All the while, I was reading books to learn everything I could about the stock photography industry. I learned what I needed to know to get started shooting color for my own image library and for submission to an agency. I found that one had to shoot slide film, technically known as transparency film. The burn rate was high.
If one tenth of the frames you exposed came back technically perfect enough to submit to an agency, you were doing well. Slide film and processing were expensive: ten dollars per roll in combined costs for film and processing (and remember those were 1980s dollars). Many photo agencies accepted only 30 to 40 percent (and often less) of the images that were submitted. In terms of sales, those in the industry suggested that you could earn about one dollar per image on file, per year.
Are you doing the math? It cost ten dollars to produce four slides, only one or two of which the agency would accept, thereby netting one to two dollars per image per year. So purely on the basis of raw material costs you could expect to spend at least three years reaching a break-even point, taking in what you were spending. (In the meantime, you have written off thousands of dollars in expenditures as start-up costs.) In this scenario, it would take many years to see any sort of consistent profit, and that was if you were at least average! That’s all I was – just average. I was dedicated, but my photography skills were certainly not developed enough to vault me ahead of the pack.
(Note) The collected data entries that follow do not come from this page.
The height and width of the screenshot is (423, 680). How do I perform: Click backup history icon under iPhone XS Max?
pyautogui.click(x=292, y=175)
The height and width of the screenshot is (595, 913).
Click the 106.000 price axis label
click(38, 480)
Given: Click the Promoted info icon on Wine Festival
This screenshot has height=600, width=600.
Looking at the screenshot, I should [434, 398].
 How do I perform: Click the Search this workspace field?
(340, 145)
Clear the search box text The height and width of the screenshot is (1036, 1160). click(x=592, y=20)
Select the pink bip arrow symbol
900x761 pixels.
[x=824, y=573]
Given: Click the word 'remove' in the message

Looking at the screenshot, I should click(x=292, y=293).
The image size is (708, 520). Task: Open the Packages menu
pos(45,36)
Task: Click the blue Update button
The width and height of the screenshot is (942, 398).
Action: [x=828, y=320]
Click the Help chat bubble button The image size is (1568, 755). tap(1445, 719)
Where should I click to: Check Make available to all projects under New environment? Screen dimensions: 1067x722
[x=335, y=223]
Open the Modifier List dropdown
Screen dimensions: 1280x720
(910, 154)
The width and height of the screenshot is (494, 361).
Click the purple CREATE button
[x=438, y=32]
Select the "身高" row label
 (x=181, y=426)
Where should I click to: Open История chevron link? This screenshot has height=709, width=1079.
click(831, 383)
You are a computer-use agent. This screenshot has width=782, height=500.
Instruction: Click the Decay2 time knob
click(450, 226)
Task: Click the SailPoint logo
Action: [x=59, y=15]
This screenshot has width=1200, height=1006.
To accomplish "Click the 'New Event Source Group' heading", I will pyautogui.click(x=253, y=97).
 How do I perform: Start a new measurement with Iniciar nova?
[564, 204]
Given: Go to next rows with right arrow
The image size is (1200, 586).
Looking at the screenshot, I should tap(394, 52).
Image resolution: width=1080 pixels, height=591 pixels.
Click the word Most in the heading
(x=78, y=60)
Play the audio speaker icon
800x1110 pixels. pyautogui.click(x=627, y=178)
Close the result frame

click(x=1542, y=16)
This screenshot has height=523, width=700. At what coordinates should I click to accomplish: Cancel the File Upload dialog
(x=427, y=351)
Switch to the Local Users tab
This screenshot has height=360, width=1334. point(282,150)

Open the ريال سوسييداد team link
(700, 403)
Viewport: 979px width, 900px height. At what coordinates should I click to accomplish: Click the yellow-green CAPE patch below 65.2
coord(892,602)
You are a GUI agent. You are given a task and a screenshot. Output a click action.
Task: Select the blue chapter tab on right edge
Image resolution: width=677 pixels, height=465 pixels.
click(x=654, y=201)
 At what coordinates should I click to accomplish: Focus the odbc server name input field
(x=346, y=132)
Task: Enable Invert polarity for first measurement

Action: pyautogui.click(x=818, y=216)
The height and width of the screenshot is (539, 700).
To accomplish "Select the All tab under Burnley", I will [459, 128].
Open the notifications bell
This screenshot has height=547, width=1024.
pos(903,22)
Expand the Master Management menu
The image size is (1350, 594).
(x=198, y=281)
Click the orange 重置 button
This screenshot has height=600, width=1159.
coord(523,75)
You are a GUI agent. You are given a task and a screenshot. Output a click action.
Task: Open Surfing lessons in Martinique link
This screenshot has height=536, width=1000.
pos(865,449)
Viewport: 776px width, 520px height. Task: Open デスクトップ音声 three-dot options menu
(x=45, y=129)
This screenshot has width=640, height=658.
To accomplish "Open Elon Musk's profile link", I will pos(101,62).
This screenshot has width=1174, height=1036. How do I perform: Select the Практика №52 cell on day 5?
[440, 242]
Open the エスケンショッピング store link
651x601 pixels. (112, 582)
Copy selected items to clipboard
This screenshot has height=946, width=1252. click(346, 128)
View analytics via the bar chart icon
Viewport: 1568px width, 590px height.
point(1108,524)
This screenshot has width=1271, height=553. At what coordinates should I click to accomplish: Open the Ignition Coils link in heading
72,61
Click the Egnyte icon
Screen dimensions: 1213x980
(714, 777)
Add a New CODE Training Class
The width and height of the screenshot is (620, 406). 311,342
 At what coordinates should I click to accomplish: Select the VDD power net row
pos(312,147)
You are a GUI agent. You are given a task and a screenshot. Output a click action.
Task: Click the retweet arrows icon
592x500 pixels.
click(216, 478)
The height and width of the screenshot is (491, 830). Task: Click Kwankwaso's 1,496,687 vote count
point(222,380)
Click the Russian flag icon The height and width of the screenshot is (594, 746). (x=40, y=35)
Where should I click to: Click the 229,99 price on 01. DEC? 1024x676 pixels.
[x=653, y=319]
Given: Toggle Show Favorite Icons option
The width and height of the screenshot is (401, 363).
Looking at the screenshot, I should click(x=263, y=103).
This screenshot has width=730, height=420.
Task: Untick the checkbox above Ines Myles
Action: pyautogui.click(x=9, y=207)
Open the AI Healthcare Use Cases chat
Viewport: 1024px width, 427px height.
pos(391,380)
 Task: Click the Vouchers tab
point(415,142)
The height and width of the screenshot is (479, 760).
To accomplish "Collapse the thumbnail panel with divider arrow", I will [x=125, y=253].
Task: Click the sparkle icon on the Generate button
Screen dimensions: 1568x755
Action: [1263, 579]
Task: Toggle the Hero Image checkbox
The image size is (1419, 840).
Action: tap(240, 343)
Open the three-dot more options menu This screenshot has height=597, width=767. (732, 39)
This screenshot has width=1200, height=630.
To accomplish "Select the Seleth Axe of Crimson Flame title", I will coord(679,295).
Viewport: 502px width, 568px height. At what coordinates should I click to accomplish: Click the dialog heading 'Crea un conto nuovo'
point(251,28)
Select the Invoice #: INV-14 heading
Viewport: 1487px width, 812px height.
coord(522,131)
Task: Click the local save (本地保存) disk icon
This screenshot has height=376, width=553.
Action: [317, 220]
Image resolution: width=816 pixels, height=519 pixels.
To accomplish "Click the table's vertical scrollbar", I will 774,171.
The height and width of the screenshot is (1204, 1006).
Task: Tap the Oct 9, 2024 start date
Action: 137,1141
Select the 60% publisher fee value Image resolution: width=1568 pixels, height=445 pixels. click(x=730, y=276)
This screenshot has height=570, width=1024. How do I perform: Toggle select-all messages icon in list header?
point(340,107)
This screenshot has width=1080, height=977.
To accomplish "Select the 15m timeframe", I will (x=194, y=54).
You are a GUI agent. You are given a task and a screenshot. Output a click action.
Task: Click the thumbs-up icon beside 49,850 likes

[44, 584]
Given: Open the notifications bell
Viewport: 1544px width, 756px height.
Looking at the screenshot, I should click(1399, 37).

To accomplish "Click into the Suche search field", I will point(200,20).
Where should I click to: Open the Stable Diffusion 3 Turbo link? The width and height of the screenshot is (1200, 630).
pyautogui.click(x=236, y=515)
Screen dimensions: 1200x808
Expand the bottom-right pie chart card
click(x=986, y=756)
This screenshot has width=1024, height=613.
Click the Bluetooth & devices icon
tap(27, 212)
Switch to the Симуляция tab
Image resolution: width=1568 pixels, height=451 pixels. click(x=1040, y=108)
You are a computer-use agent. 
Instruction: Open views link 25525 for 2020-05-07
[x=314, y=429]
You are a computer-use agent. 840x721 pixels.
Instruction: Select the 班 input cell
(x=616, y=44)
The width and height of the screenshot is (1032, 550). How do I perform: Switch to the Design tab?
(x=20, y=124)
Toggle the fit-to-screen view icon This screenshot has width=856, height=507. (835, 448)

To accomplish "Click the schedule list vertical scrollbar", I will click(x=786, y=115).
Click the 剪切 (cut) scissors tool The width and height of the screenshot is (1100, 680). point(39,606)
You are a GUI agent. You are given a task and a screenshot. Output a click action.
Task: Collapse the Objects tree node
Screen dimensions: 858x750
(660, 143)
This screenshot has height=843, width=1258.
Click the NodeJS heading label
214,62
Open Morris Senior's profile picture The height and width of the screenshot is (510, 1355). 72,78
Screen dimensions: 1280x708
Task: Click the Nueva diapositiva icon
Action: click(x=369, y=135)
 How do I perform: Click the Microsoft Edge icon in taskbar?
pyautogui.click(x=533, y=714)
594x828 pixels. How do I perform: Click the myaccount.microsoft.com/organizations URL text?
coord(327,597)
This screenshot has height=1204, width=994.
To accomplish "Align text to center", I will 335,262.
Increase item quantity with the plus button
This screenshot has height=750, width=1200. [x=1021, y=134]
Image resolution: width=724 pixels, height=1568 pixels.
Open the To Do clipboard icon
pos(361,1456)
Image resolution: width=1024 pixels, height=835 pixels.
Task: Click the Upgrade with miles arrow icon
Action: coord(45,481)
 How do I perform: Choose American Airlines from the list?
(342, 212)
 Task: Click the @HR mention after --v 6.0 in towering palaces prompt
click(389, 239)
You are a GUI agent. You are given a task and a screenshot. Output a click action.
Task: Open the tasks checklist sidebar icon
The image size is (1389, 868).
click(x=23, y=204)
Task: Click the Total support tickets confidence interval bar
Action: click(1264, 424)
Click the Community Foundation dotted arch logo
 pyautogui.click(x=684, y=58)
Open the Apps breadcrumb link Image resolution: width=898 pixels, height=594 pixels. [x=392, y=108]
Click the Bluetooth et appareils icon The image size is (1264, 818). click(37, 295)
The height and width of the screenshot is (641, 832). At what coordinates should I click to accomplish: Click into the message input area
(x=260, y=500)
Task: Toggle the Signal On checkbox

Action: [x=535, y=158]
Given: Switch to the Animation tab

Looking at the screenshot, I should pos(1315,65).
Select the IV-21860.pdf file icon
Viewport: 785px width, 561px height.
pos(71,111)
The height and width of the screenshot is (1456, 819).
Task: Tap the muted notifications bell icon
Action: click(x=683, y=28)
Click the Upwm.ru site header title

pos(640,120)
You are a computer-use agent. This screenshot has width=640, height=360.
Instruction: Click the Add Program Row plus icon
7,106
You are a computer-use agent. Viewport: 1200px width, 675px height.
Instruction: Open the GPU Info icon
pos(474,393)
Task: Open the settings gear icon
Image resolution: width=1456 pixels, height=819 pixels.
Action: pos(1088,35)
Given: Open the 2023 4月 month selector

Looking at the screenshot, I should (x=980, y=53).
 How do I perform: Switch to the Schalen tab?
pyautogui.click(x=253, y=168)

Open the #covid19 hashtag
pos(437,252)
I lay this out for you, dear reader, to illustrate how difficult it was to break into the business and gain any kind of foothold. As this book is being published in 2010, photography has gone through radical changes, and those changes have made it very easy for the amateur photographer to produce great-looking photographs. Photography today is as much about computers and software as it is about cameras and lenses. You no longer need to know a great deal about the physics of light or chemistry, and that bodes well for you, my friend. Technology has opened a door into the world of selling your photographs and making money passively – including while you sleep!
In the age of the Internet, anyone on the planet with a connection to the web can find your photographs and pay a fee to use them, and those transactions happen 24 hours a day, seven days a week, 365 days a year. You literally make money in your sleep, in perpetuity. Now you can understand why this industry is so appealing!